[Data to process]:

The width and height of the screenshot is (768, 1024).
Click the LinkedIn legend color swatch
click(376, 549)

...

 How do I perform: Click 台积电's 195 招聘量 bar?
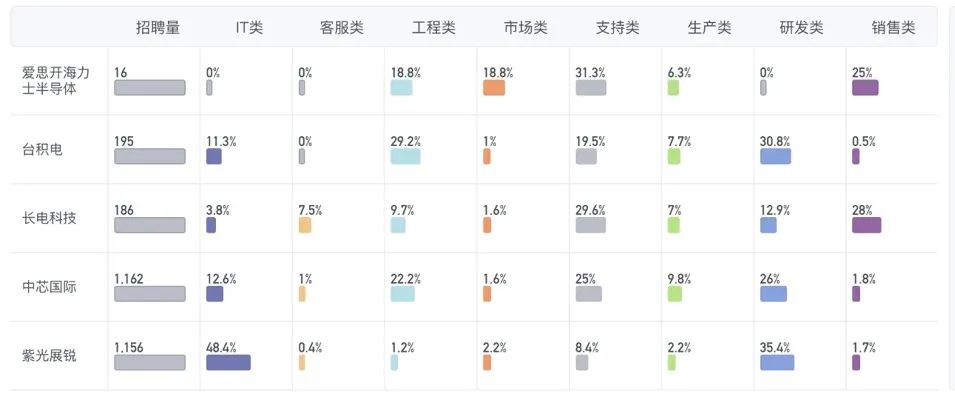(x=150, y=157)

[What the exercise asks]:
Shift the coordinates in the answers by adding 140 to each one, and write out again every line starting at the line containing "The width and" and ending at the line containing "click(376, 549)", requests included. Leave all other lines out.

[Exercise result]:
The width and height of the screenshot is (768, 1024).
Click the LinkedIn legend color swatch
click(516, 689)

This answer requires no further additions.